Dalam pertemuan pemangku kepentingan yang diadakan di Jakarta tersebut hadir perwakilan masyarakat adat, Bupati Merauke Frederikus Gebze, Bupati Boven Digoel Benediktus Tombonop, Anggota Komisi IV DPR Hamdani, dan Prof.Nyoto Santoso (IPB). Dijadwalkan pula akan hadir Mighty Earth dan AidEnvironment tetapi sampai acara selesai tidak ada perwakilan kedua LSM ini yang datang.
Richard Nousa bersama 7 perwakilan masyarakat adat dari Merauke dan 2 orang perwakilan masyarakat adat Boven Digoel datang ke Jakarta untuk berdiskusi dengan Mighty Earth dan AidEnvironment.
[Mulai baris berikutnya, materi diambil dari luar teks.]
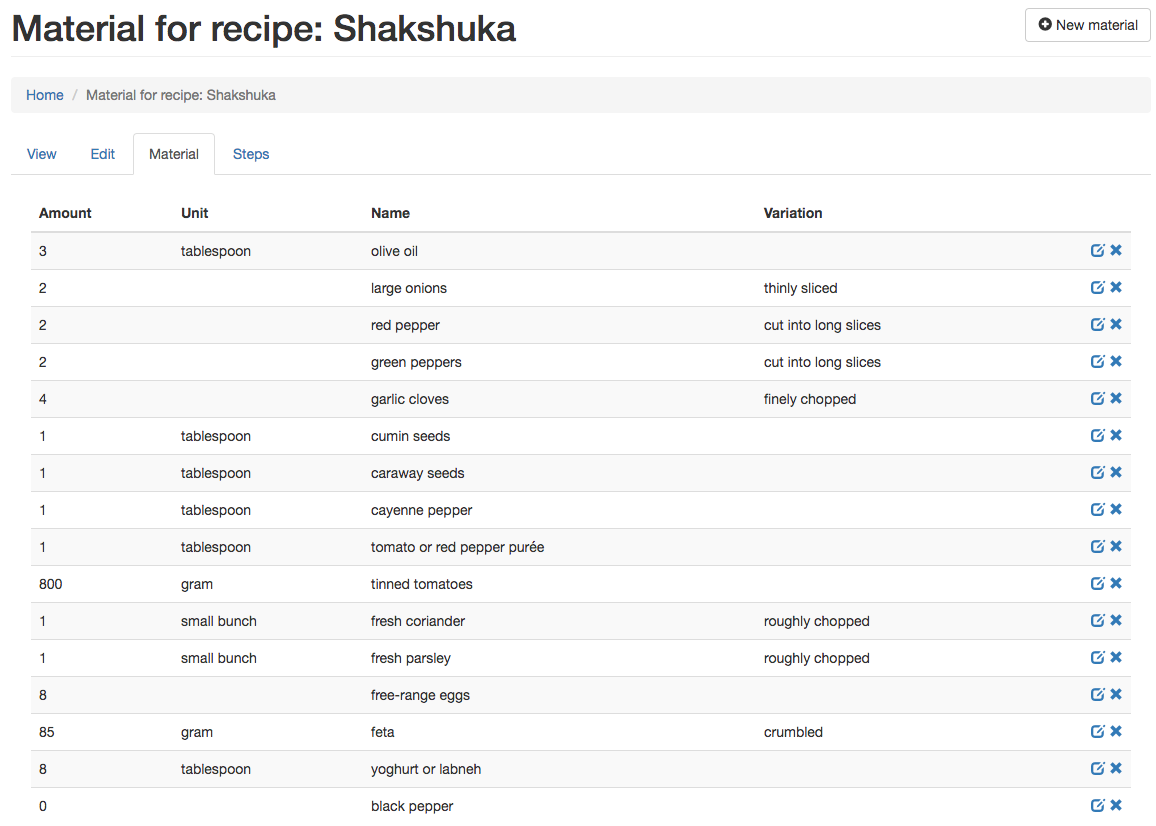The width and height of the screenshot is (1156, 826).
Task: Switch to the View tab
Action: click(42, 154)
Sebagai informasi, Mighty Earth adalah NGO asal Amerika Serikat yang fokus kepada kegiatan kampanye dan juga bagian kampanye Waxman Strategies. Sedangkan, AideEnvironment merupakan NGO dari Belanda.
Kedatangan perwakilan masyarakat adat merespon keluhan masyarakat terkait kampanye negatif kedua NGO tadi yang membuat perusahaan sawit di Merauke dan Boven Digoel belum juga membuka kebun plasma untuk masyarakat.
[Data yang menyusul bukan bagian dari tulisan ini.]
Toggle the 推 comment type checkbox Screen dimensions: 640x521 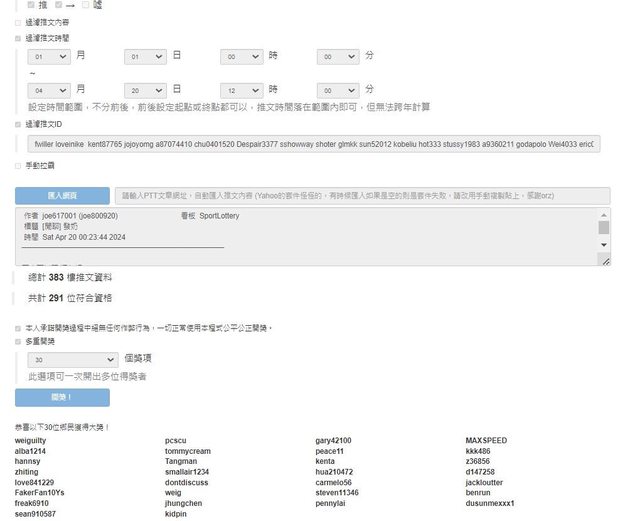tap(31, 5)
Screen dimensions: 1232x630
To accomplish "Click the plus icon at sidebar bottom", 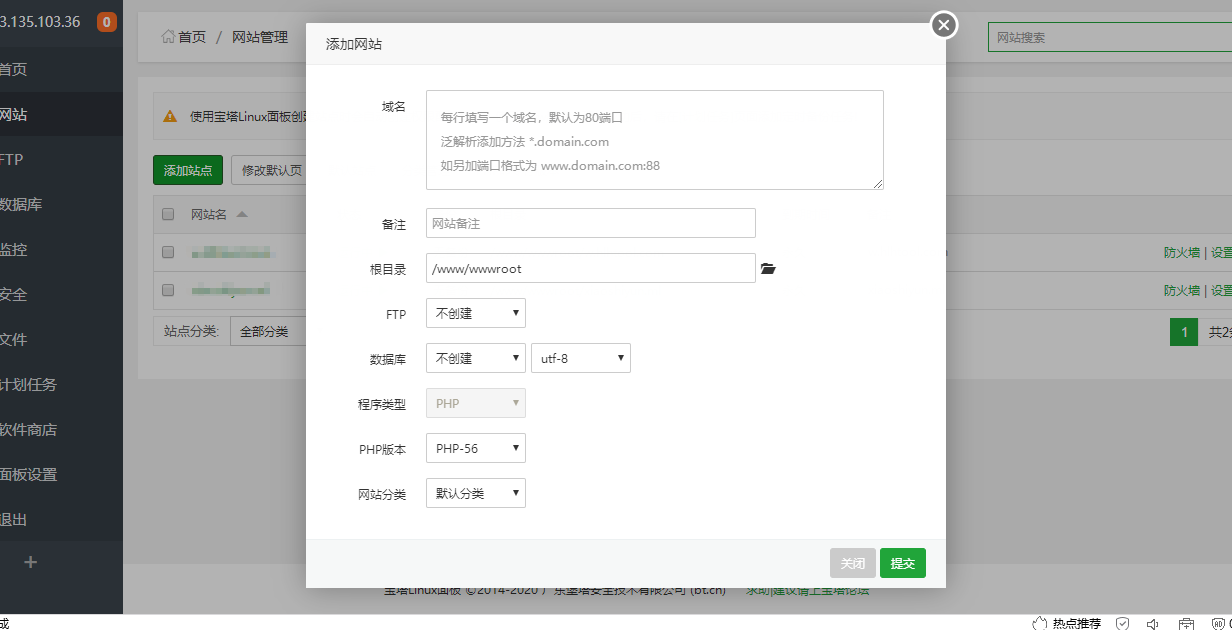I will pyautogui.click(x=30, y=562).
Imanuel Gebze, warga yang berada dalam konsesi PT Dongin Prabawa, Merauke menyebutkan koperasi telah dibuka semenjak 2016. Hingga sekarang belum dibuka juga kebun plasma. “Kami tolong minta dibuka,” paparnya.
Pastor Felix Amias, Anggota Missionarium Saccratissmi Cordis, menegaskan kampanye NGO seharusnya tidak dapat dijadikan instrumen penentu keputusan. Apabila masyarakat sudah sepakat menjalin kemitraan dengan perusahaan, di sisi lain perusahaan telah mengikuti aturan pemerintah daerah dan pusat. Maka, tidak ada salahnya kalau perkebunan sawit di buka di kedua daerah tadi.
“Saya telah keliling ke delapan distrik dan bertanya langsung ke masyarakat. Jawaban mereka semua setuju dengan pembukaan plasma masyarakat,”ujar Pastor Felix yang juga tokoh masyarakat Boven Digoel.
Sebelumnya, masyarakat pemilik ulayat telah melayangkan surat ditujukan kepada Mighty Earth dan AideEnvironment pada pertengahan Juli 2017. Dalam suratnya, perwakilan masyarakat mendesak kedua NGO ini menghentikan campur tangan atas hak ulayat masyarakat sebab yang merasakan dampak kampanye adalah masyarakat sendiri bukan pihak luar.
“Tolong jangan halangi kami untuk maju dengan berbagai alasan lingkungan,”ujar Demianus Blamen, Tuan Dusun Nakias dalam surat tersebut.